From 2017 to 2022, U.S. Customs and Border Patrol reported a fivefold increase in the number of migrants encountered at the U.S.-Mexico border. This increase indicates a growing need for human rights protections and access to health care services for migrants during their transit.
“Across geopolitical contexts, inhabiting this space of illegality in transit presents extensive difficulty for migrants as their routes become longer, more dangerous and the border spaces become ‘black holes’ where human rights abuses occur systematically,” says Baird.
An example of this is the treacherous Darien Gap in Panama, which separates South and Central America. This migration path between Colombia and Panama is more than 60 miles of dense, neotropical rainforest where migrants experience extreme violence and associated health impacts.
Despite these risks, transit through the Darien Gap has increased rapidly in recent years as migrants flee the effects of climate change, political upheaval, and economic instability. Nearly 250,000 migrants crossed the Darien Gap compared to about 133,000 in 2021, according to the International Organization for Migration. This year, United Nations officials predict more than 400,000 migrants will attempt to cross the Darien Gap.
Baird began engaging with migration and health research during her time as a community outreach worker at a Texas-based health clinic primarily serving migrant, refugee, and asylee patients.
“Hours of afternoon home visits provided me the space to listen to stories of enduring years in refugee camps, escaping civil war or walking miles through Mexico crossing the U.S. southern border. Through my relationships with the patients I served, I gained an understanding of the linkage between migrant journeys and their embodied experiences impacting health,” said Baird.
Over the next eight years, Baird worked in health research and policy capacities in the U.S. and Latin America where she gained insight into some of the health challenges migrants must overcome during their journey to the U.S. southern border.
In 2021, Baird joined a multidisciplinary migration and health study in Darien, Panama. It was through this experience that she gained a comprehensive understanding of the human rights challenges that migrants transiting to the U.S.-Mexico border encounter.
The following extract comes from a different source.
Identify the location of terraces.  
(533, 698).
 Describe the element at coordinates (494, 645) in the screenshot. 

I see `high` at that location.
This motivated her to continue her dissertation research through multi-sited ethnography in Panama and Mexico.
“In transit northward from Panama, where migrants lose contact with family members, experience bodily injury, sexual violence, malnutrition, disease, and mental health impacts, they face similar forces of violence based on policies that limit movement from southern Mexico northward to the U.S. border,” said Baird.
Baird began preliminary data collection for her dissertation in Panama during the winter intersession and in the summer in 2022 using funds she received through UConn’s El Instituto and the Human Rights Institute’s Graduate Research Grant.
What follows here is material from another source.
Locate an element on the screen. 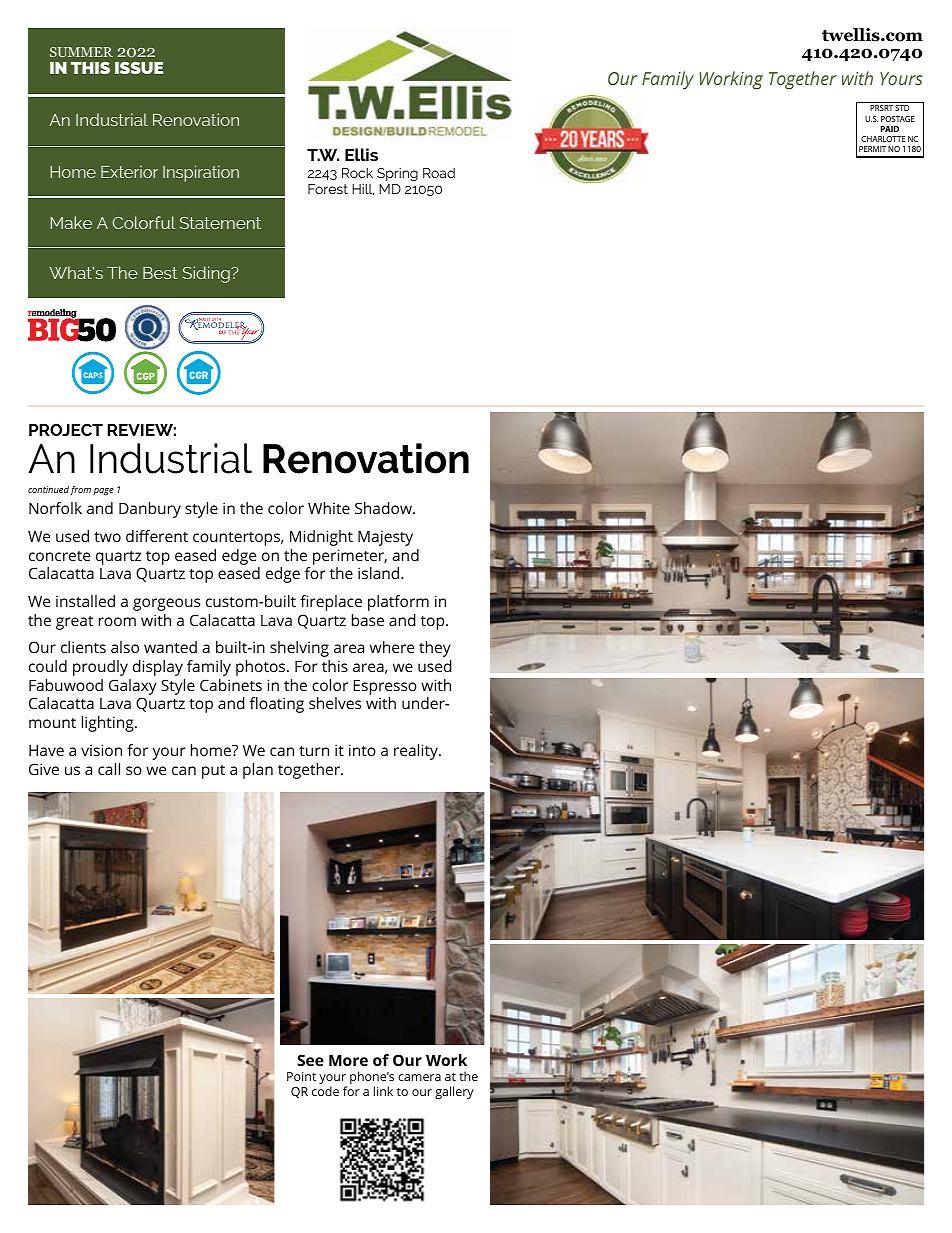  they is located at coordinates (435, 649).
Her data included interviews with 42 migrants and 35 state and humanitarian officials at migrant reception centers that demonstrated the challenges to responding to health and social service needs for migrants traveling to the U.S.-Mexico border. The data also included photographs that were exhibited at the Gladstein Family Human Rights Institute in 2023.
As a 2023-24 Fulbright Scholar, Baird will investigate this new concern as part of her research at a comparative site in Chiapas, Mexico.
“This comparative perspective and the focus on health inequalities promises to be an important contribution for interdisciplinary scholarship on medical anthropology, human rights, and public health,” says Abadía-Barrero. “Maddy’s efforts to capture data on the kinds of harms that men and women experience in their journey will be fundamental to influence policy debates on migration, health care, and humanitarianism.”